Connective tissue disease may be associated with PH. This is most common and severe in patients with CREST, and at autopsy, up to 80% have pulmonary arterial hypertension (PAH). Congenital heart disease should be ruled out (atrial septal defect (ASD), ventricular septal defect (VSD), patent ductus artery (PDA)). Those with Eisenmenger syndrome have a better survival than those with idiopathic pulmonary arterial hypertension (IPAH).

Portal hypertension may also cause PAH due to an imbalance in vasoactive substances due to the liver disease.

PH due to left heart disease should be ruled out by echocardiography.

Chronic Pulmonary Emboli (PE) may also cause PAH, and 3 to 4% of patients with acute PE develop thromboembolic pulmonary hypertension (CTEPH). Conversely, 50% of patients with CTEPH have no history of acute PE. The appropriate screening test is a V/Q scan, as normal or very low probability essentially excludes CTEPH.

The six-minute walk distance is strongly predictive of survival: < 332 meters, there is a 20% three-year survival, > 332 meters, there is a 92% three-year survival.

Cardiac catheterization and vasodilator testing should be performed, as responsiveness identifies patients with a better prognosis.

Common problems in the adult with congenital heart disease

Carole A. Warnes, M.D. F.R.C.P., F.A.C.C.

Division of Cardiovascular Diseases, Mayo Clinic Rochester, MN, USA

Coarctation of the Aorta: Surgical repair of coarctation is often mistakenly considered as 'curative.' Thirty-year survival is 72% and mean age at death is 38 years. Causes of death include coronary artery disease, sudden death, heart failure, stroke, and ruptured aortic aneurysm. The aorta is abnormal in its entirety with a diffuse aortopathy associated with medial changes. Thus, patients are at risk of dissection, rupture, and aneurysm at the site of coarctation repair. Multimodality imaging of the entire aorta is necessary throughout life. Meticulous control of blood pressure both at rest and exercise should be accomplished. Patients should be screened for coronary artery disease and risk factors optimized. Patients have a five-fold increase in intracranial aneurysms.

Tetralogy of Fallot :Tetralogy of Fallot repair was first performed in 1954. Adults frequently present with atrial arrhythmias: If this occurs, an underlying hemodynamic abnormality should be sought. The most common problem is pulmonary regurgitation. Pulmonary valve replacement should be accomplished before there is irreversible right ventricle (RV) dysfunction, which is associated with an increased propensity for ventricular tachycardia and sudden death.

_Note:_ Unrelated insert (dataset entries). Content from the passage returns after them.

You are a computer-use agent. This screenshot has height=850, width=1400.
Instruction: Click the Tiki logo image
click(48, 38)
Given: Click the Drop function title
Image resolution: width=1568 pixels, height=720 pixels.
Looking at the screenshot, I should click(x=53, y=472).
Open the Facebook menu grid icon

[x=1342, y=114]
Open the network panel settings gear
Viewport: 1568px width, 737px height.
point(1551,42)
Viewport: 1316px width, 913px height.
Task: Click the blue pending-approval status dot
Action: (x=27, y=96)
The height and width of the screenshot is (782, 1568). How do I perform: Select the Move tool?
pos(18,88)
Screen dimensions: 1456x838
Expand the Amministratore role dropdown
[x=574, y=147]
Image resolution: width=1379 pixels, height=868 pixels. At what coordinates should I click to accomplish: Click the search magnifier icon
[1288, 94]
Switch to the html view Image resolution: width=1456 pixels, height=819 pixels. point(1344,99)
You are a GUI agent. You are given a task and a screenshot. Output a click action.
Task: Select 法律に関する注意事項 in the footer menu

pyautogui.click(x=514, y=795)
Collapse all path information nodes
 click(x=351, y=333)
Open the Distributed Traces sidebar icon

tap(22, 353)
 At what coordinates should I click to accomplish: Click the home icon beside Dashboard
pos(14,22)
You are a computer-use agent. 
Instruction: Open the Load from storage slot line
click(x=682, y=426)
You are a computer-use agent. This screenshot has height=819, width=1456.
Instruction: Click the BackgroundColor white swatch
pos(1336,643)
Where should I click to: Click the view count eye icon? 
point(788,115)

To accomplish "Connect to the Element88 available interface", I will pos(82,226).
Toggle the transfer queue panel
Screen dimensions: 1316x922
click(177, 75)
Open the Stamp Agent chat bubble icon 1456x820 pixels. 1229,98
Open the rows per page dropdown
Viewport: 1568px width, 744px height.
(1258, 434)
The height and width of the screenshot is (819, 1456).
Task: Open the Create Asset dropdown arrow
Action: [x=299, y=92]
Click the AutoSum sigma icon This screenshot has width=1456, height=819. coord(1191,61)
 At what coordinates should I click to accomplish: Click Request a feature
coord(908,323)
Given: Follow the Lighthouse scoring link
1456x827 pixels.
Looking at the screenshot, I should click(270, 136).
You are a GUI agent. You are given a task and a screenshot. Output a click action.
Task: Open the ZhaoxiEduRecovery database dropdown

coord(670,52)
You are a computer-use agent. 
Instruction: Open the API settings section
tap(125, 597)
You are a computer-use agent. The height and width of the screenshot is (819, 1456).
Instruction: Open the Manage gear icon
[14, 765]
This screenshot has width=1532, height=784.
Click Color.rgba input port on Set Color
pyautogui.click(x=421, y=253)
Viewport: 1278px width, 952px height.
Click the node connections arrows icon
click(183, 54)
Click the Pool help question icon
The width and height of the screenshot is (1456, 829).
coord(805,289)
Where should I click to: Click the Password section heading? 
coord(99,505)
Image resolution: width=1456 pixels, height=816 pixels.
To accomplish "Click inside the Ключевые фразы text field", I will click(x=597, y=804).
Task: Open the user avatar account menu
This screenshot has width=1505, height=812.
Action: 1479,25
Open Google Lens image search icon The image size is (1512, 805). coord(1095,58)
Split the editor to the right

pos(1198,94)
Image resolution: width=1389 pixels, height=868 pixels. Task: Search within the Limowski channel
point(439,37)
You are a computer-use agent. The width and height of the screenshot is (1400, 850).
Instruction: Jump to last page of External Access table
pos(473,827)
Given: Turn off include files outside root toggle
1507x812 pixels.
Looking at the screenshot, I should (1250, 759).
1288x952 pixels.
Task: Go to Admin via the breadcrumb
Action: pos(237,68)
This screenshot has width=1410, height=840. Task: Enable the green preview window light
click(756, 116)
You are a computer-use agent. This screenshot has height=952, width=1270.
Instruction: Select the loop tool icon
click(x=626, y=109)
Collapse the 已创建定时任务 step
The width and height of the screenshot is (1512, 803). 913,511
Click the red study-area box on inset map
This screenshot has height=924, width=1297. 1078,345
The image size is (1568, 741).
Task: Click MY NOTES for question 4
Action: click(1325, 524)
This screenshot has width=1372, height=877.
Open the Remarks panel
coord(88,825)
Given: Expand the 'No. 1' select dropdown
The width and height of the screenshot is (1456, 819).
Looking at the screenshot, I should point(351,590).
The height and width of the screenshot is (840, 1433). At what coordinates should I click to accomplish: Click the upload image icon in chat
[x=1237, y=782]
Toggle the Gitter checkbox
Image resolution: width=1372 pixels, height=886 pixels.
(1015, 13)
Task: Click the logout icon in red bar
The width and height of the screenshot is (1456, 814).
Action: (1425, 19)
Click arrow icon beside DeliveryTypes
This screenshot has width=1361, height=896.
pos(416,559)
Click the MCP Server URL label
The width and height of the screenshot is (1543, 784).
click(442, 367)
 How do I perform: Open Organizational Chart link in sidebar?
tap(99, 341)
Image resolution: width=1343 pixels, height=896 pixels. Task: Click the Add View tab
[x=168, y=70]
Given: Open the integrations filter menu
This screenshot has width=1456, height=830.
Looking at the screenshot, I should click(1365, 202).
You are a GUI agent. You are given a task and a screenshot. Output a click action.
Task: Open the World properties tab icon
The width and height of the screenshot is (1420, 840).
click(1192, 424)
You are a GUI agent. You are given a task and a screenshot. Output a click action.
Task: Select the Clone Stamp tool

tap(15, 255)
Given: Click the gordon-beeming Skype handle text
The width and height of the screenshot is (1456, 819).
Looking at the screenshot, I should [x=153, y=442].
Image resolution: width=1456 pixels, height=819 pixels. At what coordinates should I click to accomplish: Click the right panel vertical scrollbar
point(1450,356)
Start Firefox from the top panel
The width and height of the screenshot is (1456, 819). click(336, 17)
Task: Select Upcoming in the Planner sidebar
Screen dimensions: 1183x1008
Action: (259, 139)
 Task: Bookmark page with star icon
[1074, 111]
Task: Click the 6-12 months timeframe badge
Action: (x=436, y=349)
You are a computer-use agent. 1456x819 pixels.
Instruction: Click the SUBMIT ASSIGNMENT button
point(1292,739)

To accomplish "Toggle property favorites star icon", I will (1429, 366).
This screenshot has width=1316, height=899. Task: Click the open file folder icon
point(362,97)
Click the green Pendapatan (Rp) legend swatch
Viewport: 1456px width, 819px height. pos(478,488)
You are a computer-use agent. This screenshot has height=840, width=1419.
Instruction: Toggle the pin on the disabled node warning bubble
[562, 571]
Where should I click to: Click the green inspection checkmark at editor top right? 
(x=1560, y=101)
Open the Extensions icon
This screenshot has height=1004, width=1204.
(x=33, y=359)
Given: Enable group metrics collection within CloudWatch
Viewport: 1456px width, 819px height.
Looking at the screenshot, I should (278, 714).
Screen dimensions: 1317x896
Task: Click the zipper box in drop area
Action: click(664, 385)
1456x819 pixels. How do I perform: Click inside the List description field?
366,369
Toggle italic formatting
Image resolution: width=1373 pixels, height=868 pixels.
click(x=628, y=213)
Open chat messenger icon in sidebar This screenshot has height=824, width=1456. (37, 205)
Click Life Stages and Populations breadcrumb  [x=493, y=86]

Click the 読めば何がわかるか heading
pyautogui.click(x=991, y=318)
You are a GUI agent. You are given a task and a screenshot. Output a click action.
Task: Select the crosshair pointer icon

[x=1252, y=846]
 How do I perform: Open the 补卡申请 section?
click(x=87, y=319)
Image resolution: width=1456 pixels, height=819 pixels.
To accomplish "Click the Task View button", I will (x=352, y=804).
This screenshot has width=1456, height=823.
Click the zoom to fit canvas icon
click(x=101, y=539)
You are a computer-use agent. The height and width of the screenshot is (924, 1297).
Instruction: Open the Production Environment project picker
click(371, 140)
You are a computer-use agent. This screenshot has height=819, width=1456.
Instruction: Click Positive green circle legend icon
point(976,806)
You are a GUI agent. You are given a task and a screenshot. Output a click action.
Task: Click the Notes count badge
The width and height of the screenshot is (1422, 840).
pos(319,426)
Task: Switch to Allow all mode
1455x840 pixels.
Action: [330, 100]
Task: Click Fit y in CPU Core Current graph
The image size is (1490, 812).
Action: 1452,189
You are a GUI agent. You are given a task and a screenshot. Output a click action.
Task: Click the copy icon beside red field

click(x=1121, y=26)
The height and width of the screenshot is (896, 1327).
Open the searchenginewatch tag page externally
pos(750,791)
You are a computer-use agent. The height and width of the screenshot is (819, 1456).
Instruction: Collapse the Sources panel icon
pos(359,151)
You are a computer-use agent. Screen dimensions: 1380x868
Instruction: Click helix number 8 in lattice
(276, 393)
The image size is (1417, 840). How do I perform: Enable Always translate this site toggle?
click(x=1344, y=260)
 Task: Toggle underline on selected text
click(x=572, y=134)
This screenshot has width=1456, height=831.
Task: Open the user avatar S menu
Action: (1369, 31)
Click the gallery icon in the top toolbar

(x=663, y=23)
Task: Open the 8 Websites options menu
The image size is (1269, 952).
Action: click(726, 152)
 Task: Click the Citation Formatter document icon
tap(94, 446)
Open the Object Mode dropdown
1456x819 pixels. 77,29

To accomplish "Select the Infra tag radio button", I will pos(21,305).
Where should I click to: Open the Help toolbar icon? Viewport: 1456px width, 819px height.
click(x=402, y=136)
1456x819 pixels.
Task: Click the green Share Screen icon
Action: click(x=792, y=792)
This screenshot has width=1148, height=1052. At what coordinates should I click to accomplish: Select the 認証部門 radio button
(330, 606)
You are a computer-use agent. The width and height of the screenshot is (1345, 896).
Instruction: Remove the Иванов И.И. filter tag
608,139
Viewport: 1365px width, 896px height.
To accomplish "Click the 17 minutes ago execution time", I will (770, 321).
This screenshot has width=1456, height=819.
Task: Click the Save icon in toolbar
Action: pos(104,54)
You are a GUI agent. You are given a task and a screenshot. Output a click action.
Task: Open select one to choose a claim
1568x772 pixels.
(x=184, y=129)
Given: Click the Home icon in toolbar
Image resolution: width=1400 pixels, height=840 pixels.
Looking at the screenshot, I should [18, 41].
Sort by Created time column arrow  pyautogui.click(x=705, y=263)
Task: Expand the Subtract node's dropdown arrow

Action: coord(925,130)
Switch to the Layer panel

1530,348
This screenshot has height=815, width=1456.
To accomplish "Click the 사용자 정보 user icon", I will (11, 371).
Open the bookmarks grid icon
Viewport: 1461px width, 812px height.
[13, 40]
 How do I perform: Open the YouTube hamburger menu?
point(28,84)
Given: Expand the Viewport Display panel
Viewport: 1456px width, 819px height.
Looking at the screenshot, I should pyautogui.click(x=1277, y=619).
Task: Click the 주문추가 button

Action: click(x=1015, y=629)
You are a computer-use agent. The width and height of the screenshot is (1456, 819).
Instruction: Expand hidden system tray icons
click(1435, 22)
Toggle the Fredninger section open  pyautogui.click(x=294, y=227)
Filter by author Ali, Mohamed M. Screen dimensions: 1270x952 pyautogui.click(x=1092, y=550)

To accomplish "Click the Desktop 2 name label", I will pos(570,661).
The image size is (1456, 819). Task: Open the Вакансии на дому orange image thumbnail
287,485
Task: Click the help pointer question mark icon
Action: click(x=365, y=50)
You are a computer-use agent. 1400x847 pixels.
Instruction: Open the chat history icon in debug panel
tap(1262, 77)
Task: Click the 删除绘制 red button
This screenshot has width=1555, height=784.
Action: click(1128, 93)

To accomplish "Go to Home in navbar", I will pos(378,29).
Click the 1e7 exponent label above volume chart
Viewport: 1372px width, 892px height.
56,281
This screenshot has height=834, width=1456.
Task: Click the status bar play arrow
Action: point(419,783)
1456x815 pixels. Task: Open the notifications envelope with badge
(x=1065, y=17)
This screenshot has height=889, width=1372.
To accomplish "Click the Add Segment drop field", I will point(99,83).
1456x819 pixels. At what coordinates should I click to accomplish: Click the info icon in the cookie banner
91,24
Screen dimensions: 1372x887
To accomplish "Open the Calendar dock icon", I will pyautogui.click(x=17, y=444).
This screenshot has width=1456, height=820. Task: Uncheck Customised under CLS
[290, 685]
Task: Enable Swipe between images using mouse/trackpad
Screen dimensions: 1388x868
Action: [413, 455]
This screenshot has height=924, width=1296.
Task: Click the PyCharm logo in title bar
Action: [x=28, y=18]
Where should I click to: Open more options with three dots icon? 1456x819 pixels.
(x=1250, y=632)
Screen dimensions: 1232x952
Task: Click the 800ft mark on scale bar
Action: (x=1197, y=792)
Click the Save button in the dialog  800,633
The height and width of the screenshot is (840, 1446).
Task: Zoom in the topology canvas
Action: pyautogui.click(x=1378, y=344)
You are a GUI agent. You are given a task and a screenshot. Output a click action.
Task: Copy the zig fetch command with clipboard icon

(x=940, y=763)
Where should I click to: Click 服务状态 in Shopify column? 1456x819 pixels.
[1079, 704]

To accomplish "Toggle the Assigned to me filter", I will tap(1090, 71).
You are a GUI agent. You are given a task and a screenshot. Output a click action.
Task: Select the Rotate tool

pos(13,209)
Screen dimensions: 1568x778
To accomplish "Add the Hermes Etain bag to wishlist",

Congenitally Corrected Transposition : In this anomaly, the right ventricle functions as the systemic ventricle. The tricuspid valve (the systemic AV valve) is frequently regurgitant. This should be replaced before there is irreversible systemic (RV) dysfunction. Commonly, patients are referred late with advanced heart failure, and even though surgery can be accomplished successfully in experienced centers, there is an increased risk of death or the need of cardiac transplantation in the subsequent decade.